Le Silence des chauves-souris par la Cie La grange aux belles, mise en scène d’Anaïs Allais Benbouali.

Avec un titre pareil et n’étant pas familière du travail d’Anaïs Allais Benbouali, je ne m’attendais pas à grand-chose en m’installant dans le décor feutré de la Chapelle du Grand T. A peine si j’ai lu le programme de salle, me laissant ainsi surprendre par le travail de la jeune nantaise.

C’est finalement au cœur de la rencontre de deux femmes qu’elle nous emmène : Nour, jeune syrienne ayant dû fuir son pays à la suite de la mort de son compagnon, dissident du régime. Maya, elle aussi, a fui, mais une histoire d’amour. Toutes deux sont enceintes et déboussolées, malmenées par une réalité qui n’est pas la leur, avançant à tâtons pour tenter de se reconstruire.

Sur scène, plusieurs tableaux se succèdent : des scènes de vies de ces deux colocataires qui se débattent chacune avec leurs démons, des retours en arrière où Nour retrouve Rabi, son petit-ami grand amateur de pop et qui se déhanche allègrement sur Depeche Mode ou Kate Bush.
Après les souvenirs, c’est la réalité qui ressurgit avec ses déboires administratifs, parcours labyrinthique dans lequel Nour se perd.

A l’image des chauves-souris qui voient avec leurs oreilles et vivent en écholocation, c’est-à-dire en produisant des ultra-sons dont l’écho leur permet de se repérer, Nour et Maya sondent le silence d’après le choc, celui juste après la fin où la parole n’a pas encore éclot. Toutes deux vivent dans un espace clos, cet appartement qui leur sert de refuge contre l’extérieur mais qui à la fois traduit l’enfermement dans lequel la douleur les plonge. Elles se parlent, se croisent mais sans pour autant de comprendre. Leurs échanges sont un chassé-croisé de mots qui jamais ne se rencontrent.
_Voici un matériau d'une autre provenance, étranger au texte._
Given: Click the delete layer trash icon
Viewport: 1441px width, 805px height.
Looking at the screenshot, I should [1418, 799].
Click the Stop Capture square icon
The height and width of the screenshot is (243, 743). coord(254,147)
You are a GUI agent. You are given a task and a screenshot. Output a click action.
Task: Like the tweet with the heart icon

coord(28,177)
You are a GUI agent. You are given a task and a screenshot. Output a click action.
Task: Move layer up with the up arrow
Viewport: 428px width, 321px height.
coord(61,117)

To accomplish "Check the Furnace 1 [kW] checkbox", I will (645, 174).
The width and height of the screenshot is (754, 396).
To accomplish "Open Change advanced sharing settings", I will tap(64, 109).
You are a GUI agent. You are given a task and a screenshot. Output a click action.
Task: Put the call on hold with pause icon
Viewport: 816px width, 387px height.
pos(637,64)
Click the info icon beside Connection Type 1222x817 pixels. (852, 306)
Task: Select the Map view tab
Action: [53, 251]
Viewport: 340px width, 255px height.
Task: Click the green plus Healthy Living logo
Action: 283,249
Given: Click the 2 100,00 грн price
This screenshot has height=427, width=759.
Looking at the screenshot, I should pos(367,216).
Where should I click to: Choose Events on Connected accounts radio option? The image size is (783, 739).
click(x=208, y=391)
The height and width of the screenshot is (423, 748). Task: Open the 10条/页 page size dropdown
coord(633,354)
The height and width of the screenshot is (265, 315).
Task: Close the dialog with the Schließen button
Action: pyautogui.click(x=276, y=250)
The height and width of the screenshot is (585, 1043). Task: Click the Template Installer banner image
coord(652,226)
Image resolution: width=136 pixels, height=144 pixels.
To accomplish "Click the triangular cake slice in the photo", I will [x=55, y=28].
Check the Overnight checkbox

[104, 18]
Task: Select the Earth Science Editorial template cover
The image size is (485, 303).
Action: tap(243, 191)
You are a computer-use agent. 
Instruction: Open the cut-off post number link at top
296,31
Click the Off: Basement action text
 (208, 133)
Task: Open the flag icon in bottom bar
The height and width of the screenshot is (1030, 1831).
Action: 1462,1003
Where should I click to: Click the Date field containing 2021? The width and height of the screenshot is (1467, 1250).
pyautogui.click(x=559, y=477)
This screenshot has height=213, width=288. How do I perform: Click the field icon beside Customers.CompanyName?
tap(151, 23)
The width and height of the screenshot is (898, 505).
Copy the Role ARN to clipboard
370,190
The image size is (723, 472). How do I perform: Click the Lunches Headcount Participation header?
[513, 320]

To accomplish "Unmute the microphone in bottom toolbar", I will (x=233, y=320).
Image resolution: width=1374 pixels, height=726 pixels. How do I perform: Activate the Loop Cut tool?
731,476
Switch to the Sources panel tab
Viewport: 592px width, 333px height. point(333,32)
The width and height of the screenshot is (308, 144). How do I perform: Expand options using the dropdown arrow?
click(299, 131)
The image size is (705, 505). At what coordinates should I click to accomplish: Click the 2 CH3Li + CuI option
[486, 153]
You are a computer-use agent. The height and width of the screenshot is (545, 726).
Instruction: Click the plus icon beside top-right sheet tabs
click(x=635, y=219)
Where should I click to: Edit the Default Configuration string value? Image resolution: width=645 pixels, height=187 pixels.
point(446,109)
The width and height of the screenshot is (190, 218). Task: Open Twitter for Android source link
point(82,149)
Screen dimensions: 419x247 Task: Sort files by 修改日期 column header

Sur scène, le décor est minimaliste et pousse l’imagination du spectateur, portée par un texte qui, malgré quelques digressions, est d’une rare densité, comme une urgence de dire, après le silence. Cette belle découverte incite à suivre le travail de cette jeune auteure/metteure en scène/comédienne dont on n’a pas fini d’entendre parler.